Time Travel Possibilities: Review
November 20, 2009 2 Comments
This time travel that I refered to is the same time travel that I touched upon in my discussions on relativity. Basically, time is relative to the person or object that measures it. This measurement almost completely relies on the speed of the person or object. Therefore, according to relativity, as a person approaches the speed of light the more time appears to freeze to onlookers watching the person. For the person, however, time is at a normal pace and the person views the onlookers at going extremely fast. Although it is technically impossible for an object to hit the speed of light, if it were possible then time would appear to absolutly freeze to the onlookers. To illustrate, if a spaceship was able to attain the speed of light and be visible from earth, people on earth would see this spaceship is if it was at rest.
So time travel is possible, but its more of a handicap then good to astronauts. To understand why you would have to understand the dimentions of our galaxy. Pretend we could shrink the Earth so small that it’s size would be diminished to the size of a marble. Place this marble on the ground and count off four inches. This is where the moon resides in relation to the marble sized Earth. Now keep in mind how long the trip was for us to send men on the moon. Neglecting the time taken to build the rocketship (and keep in mind the speeds in which they traveled). Now walk 3 miles away from this location. What’s wrong? Can you not see Earth anymore? if you can’t you are doing the correct thing because three miles is a long way. But this is the distance that Pluto sits at. This is the last known planet in our solar system if you even count it as a planet because it is just the largest rock in a belt of asteroids. There is nothing presently here, so there would be no reason to reside here unless it was used as a space dock where spaceships used the elements as a fuel (Low gravity is a plus as well). Now lets see, we got a marble at zero, moon at four inches and Pluto at 3 miles… so the question is how far away is the closest solar system Alpha Centuri (4.3 light years in reality or 25,000,000,000,000 miles)? Put on your tennis shoes for this one. The closest solar system in our tiny model would be the equivalent as a complete trip around the planet. Feel insignificant? You should, After all when we look into the sky at this star all we see is a four year old photograph .

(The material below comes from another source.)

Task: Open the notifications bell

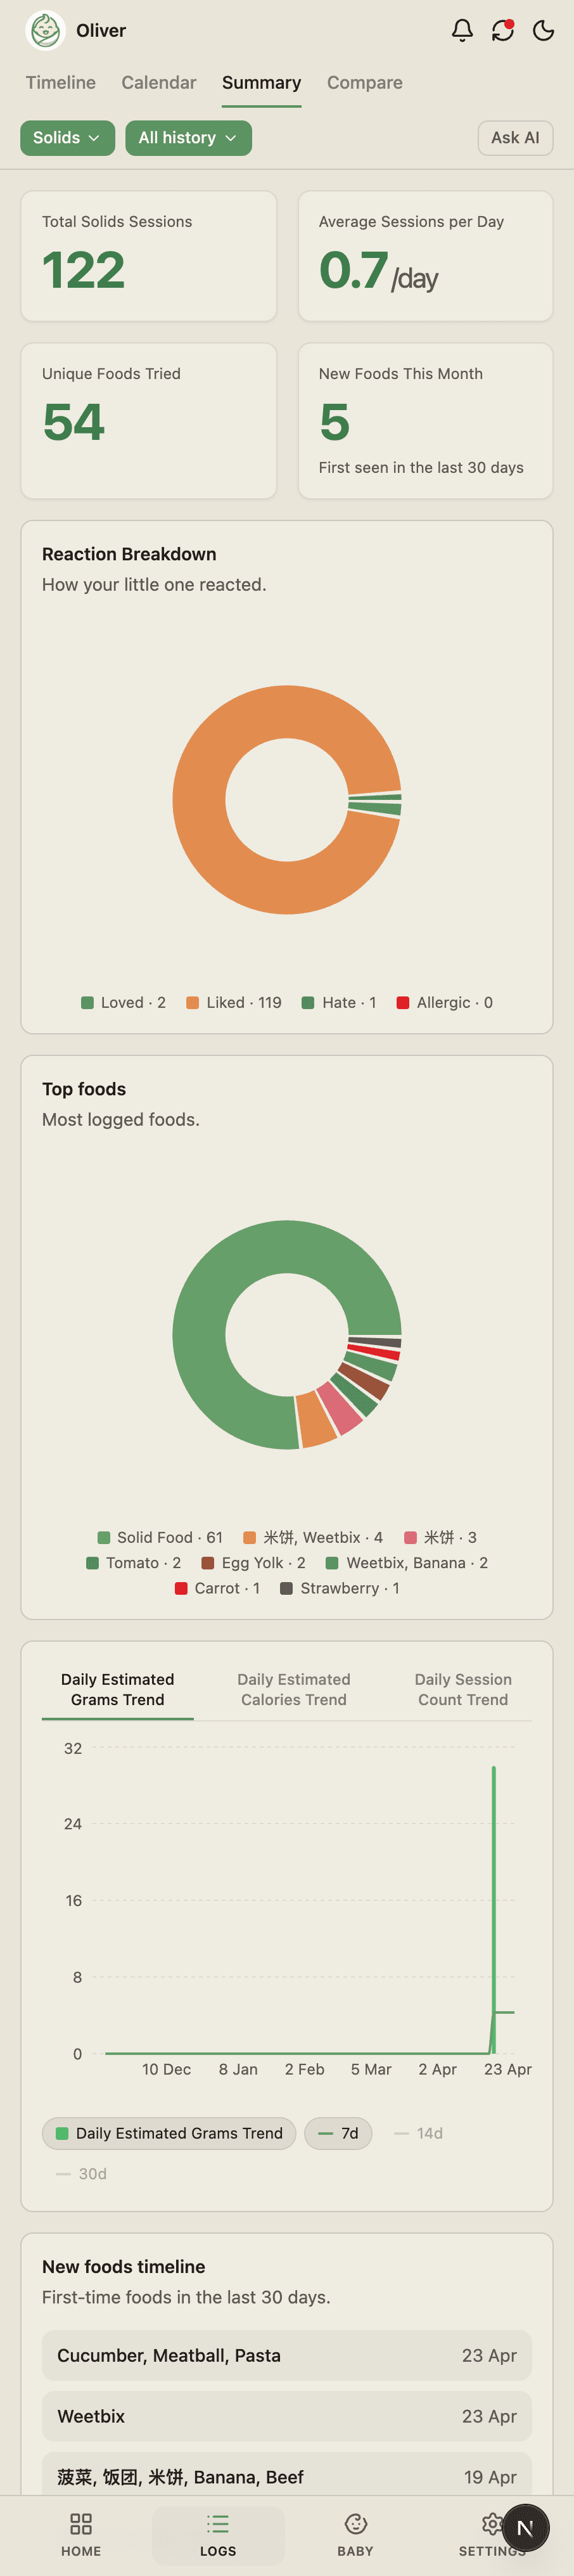Action: (x=462, y=31)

So at these great distances it would be extremely unrealistic to travel at speeds that are measured at anything but at lightspeed. This is not the problem because we have designed plans for a spaceship that could travel exactly at those speeds, but these super spaceshuttles ran basically on Nuclear weapons (which is now illegal [worldwide treaty] to shoot off into space because of the fact that 10% of unmanned rockets fail which would produce a nuclear blast in the atmosphere [not good!]). The true problem in travel to other solar systems is relativity. By the time the Astronauts returned from alpha centuri relatively un-aged, the world could have passed thousands of years here on Earth. Think of it, the fact that we even sent astronauts could be forgotten. Then there is the problem that the astronauts would not know anyone. Maybe the computers are so outdated that the data is untransferable. The idea I’m getting at here is so much could happen in thousands of years. On top of all this I’m ignoring the problems of space dementia, bone loss due to the lack of gravity, spare parts for the ship, food, waste, mechanical problems, computer problems and cost (and since we’re talking about time travel we’ll leave it to that)

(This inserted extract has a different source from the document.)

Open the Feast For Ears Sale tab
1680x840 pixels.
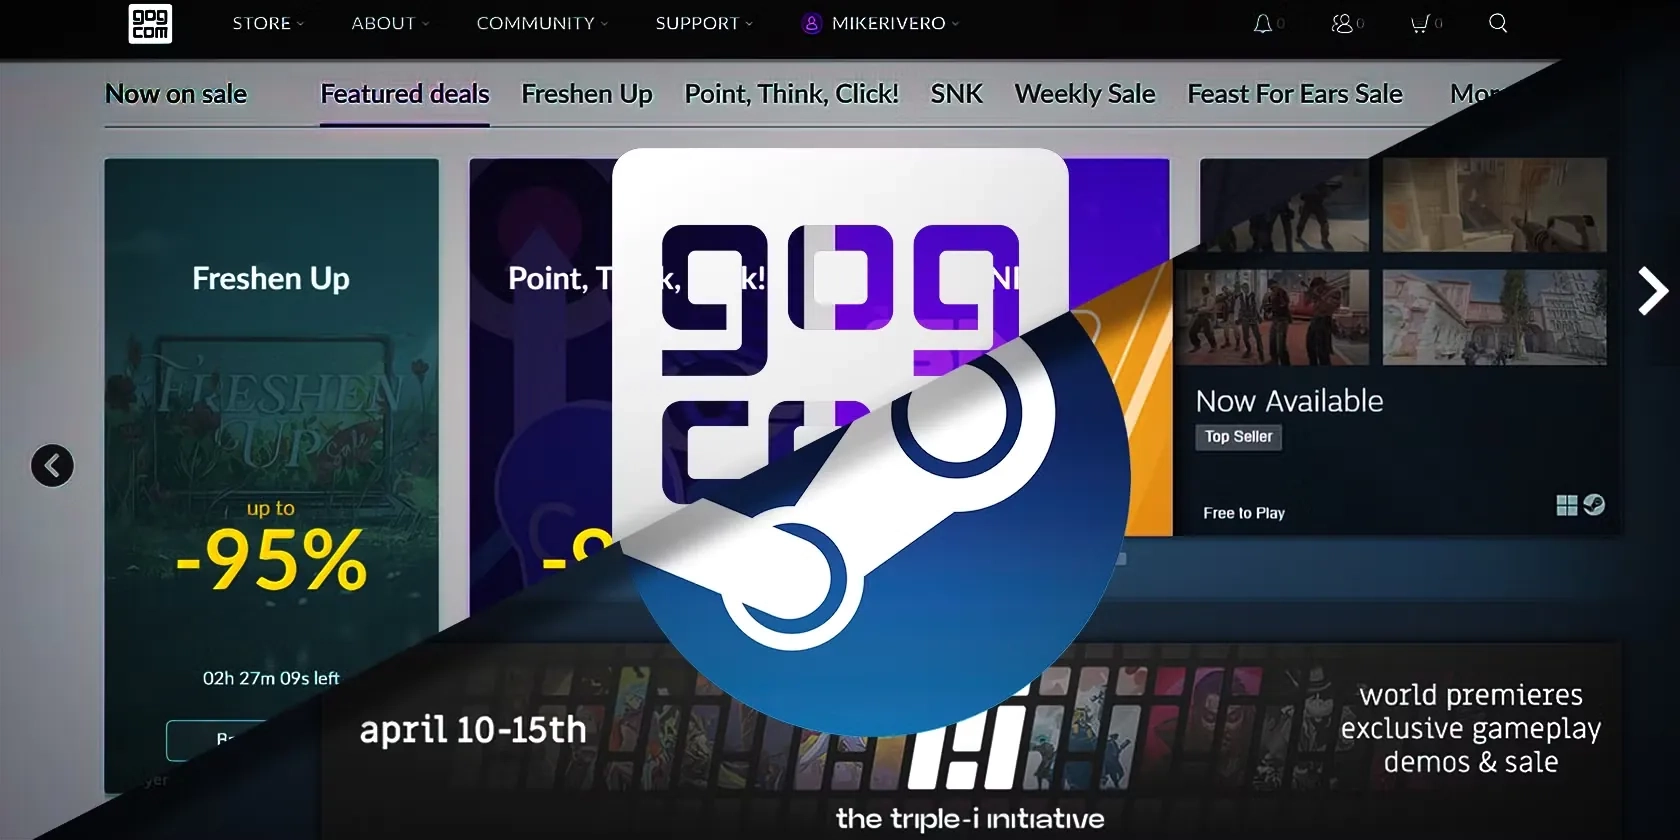click(1294, 94)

So how have scientists decided to solve this problem? Here comes a huge headache for the faint hearted. Time travel back in time by exceeding the speed of light. What? Past the speed of light! I know what you are thinking… I just spent half an hour learning that the speed of light was the universal speed limit enforced by spacetime. It still is, but there might be a trick of hitching a ride on something that doesn’t quite follow spacetime rules. The answer to this is what scientists call a wormhole.
Think of this concept as the following example. Imagine you need to traverse the super wavy Lombard street in San Francisco. One way is to follow the law and walk down the road following all the turns. The other way is against the law, but still doable. Construct a wire grapple 5 feet off the ground, grapple onto it and slide down. Both get to the bottom, but the wire way is fastest. On a galactic view you can beat your own light that is following the curvature of spacetime with your shortcut. So how do we construct this wormhole. The answer is all theoretical. Take two blackholes singularities and connect them together. When this happens they are supposed to hypothetically annihilate each other giving a moment when a wormhole exists, but only for a moment because they will quickly pinch off and reform their singularities. Although this theory is allowed by the theory of relativity, it would take a massively negatively reversible field to do it-which scientists have no idea how to do it.

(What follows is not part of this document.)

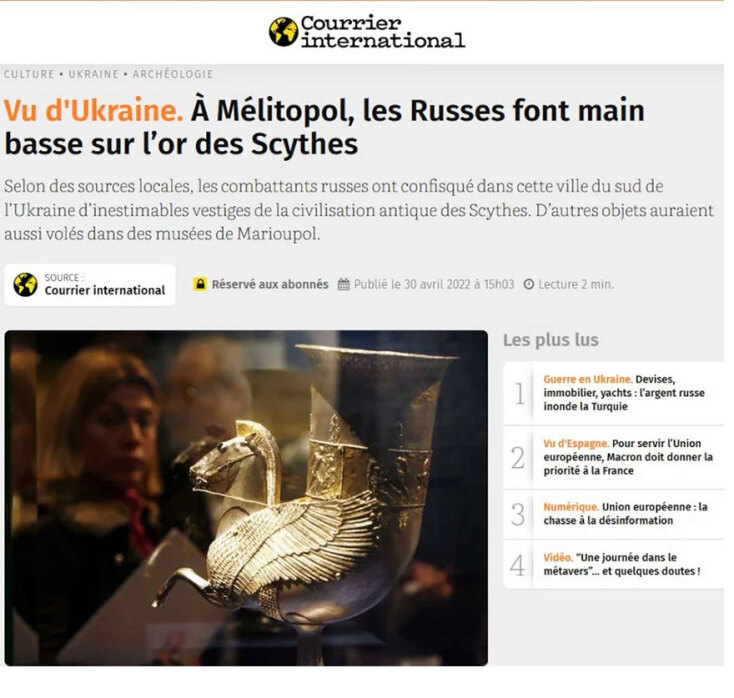Click the reading time clock icon
The width and height of the screenshot is (734, 698).
click(x=528, y=285)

There is one more theory as well, but this one is even more confusing. You enter the very center of a large gas planet like Jupiter without bursting into flames (no gravity in the center because all points of the planet attract you which cancels them out). Then you collapse the planet to near black hole limit around you in a perfectly round shell. Then because of the warping and fall of light into the black hole you will have a time machine. The problem is that a planet the mass of Jupiter would not give any more space in the center, while still working, then ten feet. Implausible? Yes. Possible?